Regardless of the size of the organization, the rules are the same. In my years of working in and consulting for small and large organizations, I have noticed one trap that catches people over and over again: responsibility without authority.

This happens when managers are assigned outcomes without being given the tools, resources, or decision making necessary for success. It often occurs when there is a shortage of staff, when employees become thin, or when workplace culture becomes unclear, informal or dull. Even with top performance and the best intentions, the results can lead to frustration, burnout, and misguided failure.

Consider an employee with oversight of the guest experience, but given no real authority over the reception area, often the first personal connection with customers, business partners and community leaders. Without authority, that responsibility is hollow. The manager cannot train, reward or correct front-line staff. They cannot improve the workspace, update systems or invest in education that would make the job easier or more effective.

Yet when problems arise, the same manager is expected to explain what went wrong without sounding defensive or ungrateful. This dynamic is an efficient way to lose both the manager and the employees on the front line.

I have also seen workplace cultures where “everyone is responsible” for certain tasks – keeping shared spaces clean, acknowledging customers, creating a positive environment, maintaining company vehicles or behaving professionally as a representative of the organization.

If these expectations don't appear in job descriptions, onboarding or a clearly defined culture, why should we be surprised if “everyone” doesn't follow?

Regardless of the size of the organization, the rules are the same. People need clarity about expectations and the resources to meet them – time, funding, access to information and equipment, collaboration across departments and the authority to act.

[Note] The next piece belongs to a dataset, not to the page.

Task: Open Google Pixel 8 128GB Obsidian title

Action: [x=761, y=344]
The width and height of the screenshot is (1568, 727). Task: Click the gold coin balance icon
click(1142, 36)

Human resources can be the secret sauce behind innovation, reputation, quality control, profitability, customer experience and employee satisfaction. But when that sauce gets messy, we can't expect “everyone”—or even “someone”—to clean it up without the structure, authority, and support to do so. FBN

By Bonnie Stevens, FBN

Bonnie Stevens is the editor of FBN. She is a career journalist and public relations consultant. She can be reached at bonnie.stevens@gmail.com.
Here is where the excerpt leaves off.